Problem description
In the article below about one-club footballers, please state the La Liga record that Inaki Williams holds.
** Opening Extract to read block **
By Alex Bysouth
BBC Sport Senior Journalist
Every year at San Mamés, the home of Athletic Club in Bilbao, fans pause to celebrate a value that feels increasingly rare in modern football: loyalty. Since 2015 Athletic have awarded their One-Club Man prize to players who spent their entire professional careers at a single club — an individual honour that also celebrates the link between team, fans and player.
Dan Parry from Athletic’s communications department says the award recognises what many kids dream of: playing for one club. “On the other side, we wanted to show despite all the big-money transfers in modern-day football, there are top players all over the world who want to become one-club players,” he explains. “Maybe the player isn’t necessarily the big superstar or most talented to have ever come from that club, but generally they tend to be a big fan favourite. The fans saw that player as a reflection of themselves on the pitch and quite often the players saw themselves as a reflection of the fan base as well.”
With modern commercialisation and transfer activity making one-club careers rarer, this ranking looks for a single representative from each club and celebrates figures who forged deep bonds with supporters and club history.
Inaki Williams (Athletic Club)
A childhood Athletic fan, Inaki Williams’s story is woven with his family’s sacrifices after his parents left Ghana for Spain. He became the first black player to score for Athletic and has helped his brother Nico emerge. At 31, with more than 500 appearances and a La Liga record 251 consecutive matches, Williams remains on course to fulfil his stated dream of spending his entire career at his boyhood club.
Lev Yashin (Dynamo Moscow)
One of the few names from an earlier era on this list, Ballon d’Or winner Lev Yashin spent his whole career at Dynamo Moscow (1950–1970) and is the only goalkeeper included. Yashin’s legacy is exceptional; honourable mentions also go to long-serving keepers such as Igor Akinfeev and the goal-scoring goalkeeper Rogério Ceni.
Giuseppe Bergomi (Inter)
Bergomi made his Inter debut shortly after turning 16 in 1980 and finished as one of the club’s most enduring servants, with 519 appearances. Versatile across the back line, he helped define an era at San Siro alongside other long-serving figures.
Matthew Le Tissier (Southampton)
A cult hero at The Dell, Le Tissier scored 209 goals in 540 games and remained loyal to Southampton despite interest from bigger clubs. His technique, penalty record and penchant for spectacular goals made him emblematic of one-club devotion at a club punching above its weight.
Jamie Carragher (Liverpool)
Carragher spent 16 years at Anfield, playing under six managers and becoming the kind of stalwart defenders’ teams are built around. On receiving Athletic’s One-Club Man award he reflected: “After winning the Champions League, being a one-club man is the biggest achievement of my career.” Players prize the recognition of a lifelong bond with one club as highly as trophies.
Carles Puyol (Barcelona)
Puyol famously refused an early attempt to sell him before his Barcelona debut. He stayed to become captain and the heart of Barca’s defence through multiple managerial changes, helping the club to domestic and European success and demonstrating the difficulty and rarity of remaining indispensable at an elite team.
Tony Adams (Arsenal)
** Closing Extract to read block **
** Opening Source data block **
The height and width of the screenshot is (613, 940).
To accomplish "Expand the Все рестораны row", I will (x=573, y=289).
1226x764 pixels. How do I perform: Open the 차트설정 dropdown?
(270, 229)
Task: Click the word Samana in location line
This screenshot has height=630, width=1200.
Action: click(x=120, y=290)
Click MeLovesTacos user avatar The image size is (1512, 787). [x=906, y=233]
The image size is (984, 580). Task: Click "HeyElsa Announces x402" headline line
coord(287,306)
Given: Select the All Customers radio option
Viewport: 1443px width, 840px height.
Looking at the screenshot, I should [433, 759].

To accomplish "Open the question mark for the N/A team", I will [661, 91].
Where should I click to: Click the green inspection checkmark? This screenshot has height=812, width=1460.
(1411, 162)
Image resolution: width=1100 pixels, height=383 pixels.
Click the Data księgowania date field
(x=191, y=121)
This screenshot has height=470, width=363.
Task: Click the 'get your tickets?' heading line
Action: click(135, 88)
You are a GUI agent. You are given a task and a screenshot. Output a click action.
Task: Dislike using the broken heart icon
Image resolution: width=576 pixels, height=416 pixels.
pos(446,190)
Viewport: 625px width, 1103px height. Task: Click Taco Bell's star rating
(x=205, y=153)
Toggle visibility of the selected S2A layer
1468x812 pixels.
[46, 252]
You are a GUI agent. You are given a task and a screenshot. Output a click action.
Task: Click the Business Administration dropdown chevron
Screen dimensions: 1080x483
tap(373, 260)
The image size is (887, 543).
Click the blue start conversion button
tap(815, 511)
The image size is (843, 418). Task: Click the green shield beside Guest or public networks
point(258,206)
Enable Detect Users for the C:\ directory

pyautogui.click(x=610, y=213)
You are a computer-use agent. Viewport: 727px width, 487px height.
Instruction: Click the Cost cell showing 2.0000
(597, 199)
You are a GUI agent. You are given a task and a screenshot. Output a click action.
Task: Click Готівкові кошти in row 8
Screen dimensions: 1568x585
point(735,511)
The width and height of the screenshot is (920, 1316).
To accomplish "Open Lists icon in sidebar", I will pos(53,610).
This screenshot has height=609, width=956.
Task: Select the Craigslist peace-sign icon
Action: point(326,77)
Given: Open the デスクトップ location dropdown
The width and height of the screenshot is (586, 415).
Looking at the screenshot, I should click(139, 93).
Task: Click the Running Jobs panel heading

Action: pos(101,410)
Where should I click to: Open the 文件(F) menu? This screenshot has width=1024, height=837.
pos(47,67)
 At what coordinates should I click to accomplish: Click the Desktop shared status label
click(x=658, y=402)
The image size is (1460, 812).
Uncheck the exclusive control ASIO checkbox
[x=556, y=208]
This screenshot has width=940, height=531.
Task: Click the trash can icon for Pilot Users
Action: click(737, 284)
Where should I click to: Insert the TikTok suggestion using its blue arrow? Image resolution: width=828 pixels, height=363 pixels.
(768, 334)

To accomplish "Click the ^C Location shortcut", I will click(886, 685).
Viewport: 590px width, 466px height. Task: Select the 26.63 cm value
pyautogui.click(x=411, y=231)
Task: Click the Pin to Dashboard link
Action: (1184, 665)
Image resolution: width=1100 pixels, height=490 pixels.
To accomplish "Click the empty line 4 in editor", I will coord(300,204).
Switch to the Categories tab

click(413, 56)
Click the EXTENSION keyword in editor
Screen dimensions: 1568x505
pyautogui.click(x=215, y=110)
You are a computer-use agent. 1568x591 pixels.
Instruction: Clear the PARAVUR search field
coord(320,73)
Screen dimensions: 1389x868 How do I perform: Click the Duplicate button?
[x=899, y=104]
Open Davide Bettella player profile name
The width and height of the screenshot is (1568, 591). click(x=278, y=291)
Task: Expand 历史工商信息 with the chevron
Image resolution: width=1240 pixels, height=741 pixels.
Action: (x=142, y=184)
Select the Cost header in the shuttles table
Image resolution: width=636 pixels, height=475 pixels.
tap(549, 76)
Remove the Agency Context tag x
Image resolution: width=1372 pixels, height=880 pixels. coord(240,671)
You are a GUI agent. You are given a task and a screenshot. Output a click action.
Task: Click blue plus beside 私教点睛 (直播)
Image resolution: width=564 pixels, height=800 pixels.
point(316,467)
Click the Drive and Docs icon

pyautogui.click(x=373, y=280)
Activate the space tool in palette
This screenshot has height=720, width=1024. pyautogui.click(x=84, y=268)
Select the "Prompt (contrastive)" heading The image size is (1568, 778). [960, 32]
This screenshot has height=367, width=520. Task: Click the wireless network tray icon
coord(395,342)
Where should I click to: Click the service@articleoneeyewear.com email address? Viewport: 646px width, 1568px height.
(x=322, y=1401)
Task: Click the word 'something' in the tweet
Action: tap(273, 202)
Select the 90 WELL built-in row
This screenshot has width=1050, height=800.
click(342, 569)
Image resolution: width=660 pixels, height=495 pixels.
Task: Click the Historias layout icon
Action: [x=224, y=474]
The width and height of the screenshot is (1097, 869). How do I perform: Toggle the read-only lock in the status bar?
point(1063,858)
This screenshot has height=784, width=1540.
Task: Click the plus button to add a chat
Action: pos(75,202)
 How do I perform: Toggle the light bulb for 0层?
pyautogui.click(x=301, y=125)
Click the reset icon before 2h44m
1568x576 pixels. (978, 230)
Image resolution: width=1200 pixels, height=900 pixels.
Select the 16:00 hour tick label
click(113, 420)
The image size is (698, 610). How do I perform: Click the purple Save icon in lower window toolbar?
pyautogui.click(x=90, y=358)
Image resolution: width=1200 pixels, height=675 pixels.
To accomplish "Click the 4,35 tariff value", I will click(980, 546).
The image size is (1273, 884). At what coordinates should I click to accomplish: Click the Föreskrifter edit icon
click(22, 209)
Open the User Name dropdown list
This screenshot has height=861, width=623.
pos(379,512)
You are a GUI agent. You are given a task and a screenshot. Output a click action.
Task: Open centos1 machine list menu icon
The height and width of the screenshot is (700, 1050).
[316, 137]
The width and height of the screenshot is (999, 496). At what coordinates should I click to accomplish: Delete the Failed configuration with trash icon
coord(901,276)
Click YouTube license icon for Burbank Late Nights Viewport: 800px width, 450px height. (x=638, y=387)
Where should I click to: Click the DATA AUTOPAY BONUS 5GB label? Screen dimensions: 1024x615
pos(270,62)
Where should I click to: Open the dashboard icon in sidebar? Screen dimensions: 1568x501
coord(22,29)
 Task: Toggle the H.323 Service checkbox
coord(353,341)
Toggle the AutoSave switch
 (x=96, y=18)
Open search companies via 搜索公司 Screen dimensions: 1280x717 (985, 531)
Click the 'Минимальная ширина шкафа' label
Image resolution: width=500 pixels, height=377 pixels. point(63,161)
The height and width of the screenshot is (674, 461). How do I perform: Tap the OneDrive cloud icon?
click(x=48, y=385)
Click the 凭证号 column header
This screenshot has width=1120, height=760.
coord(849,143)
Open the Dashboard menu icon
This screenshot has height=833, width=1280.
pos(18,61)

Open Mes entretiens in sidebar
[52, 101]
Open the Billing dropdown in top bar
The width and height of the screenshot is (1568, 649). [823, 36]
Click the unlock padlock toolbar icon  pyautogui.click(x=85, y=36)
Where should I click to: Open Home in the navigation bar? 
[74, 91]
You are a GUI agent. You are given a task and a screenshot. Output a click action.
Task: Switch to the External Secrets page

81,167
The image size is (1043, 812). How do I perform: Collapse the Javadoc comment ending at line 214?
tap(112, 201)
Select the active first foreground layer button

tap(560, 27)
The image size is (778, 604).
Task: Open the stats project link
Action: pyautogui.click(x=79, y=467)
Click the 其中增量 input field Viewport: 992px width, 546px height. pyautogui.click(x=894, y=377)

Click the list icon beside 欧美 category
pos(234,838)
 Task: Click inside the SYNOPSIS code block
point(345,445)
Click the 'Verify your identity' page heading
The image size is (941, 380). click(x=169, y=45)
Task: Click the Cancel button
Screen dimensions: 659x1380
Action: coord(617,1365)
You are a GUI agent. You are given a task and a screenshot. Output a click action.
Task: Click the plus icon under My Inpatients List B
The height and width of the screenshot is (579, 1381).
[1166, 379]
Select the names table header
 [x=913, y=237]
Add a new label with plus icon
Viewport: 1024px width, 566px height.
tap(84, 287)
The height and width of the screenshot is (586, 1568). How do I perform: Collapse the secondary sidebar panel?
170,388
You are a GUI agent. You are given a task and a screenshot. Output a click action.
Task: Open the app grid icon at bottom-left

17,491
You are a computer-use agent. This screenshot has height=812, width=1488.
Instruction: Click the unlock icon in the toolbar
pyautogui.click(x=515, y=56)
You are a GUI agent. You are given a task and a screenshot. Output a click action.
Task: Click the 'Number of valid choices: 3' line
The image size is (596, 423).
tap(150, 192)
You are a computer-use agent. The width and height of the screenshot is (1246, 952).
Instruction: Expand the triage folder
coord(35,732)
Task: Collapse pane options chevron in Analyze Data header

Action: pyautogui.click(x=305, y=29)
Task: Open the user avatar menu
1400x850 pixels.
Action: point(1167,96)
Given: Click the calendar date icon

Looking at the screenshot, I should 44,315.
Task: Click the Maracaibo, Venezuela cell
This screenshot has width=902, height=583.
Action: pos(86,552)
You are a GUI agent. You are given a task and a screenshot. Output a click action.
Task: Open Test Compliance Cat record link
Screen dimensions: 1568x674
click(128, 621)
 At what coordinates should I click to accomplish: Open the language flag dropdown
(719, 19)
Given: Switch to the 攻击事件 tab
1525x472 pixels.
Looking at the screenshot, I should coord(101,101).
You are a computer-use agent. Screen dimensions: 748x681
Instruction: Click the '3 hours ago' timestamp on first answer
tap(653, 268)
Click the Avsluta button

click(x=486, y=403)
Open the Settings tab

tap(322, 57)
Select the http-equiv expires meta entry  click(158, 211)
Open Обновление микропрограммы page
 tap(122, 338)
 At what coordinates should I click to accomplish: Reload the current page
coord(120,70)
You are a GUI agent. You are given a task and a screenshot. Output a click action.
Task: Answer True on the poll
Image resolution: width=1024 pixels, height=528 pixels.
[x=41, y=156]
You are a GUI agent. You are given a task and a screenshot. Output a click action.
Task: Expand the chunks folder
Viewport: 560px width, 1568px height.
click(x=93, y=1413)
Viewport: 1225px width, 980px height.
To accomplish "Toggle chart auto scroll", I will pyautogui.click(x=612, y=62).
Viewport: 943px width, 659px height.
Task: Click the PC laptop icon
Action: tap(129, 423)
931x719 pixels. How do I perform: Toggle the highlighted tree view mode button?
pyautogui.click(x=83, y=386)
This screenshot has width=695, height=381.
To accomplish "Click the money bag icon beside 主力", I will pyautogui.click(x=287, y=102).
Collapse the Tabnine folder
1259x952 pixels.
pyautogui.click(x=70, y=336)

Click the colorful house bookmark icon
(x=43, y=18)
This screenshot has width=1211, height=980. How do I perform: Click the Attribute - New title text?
** Closing Source data block **
Your solution
He holds the La Liga record of 251 consecutive matches.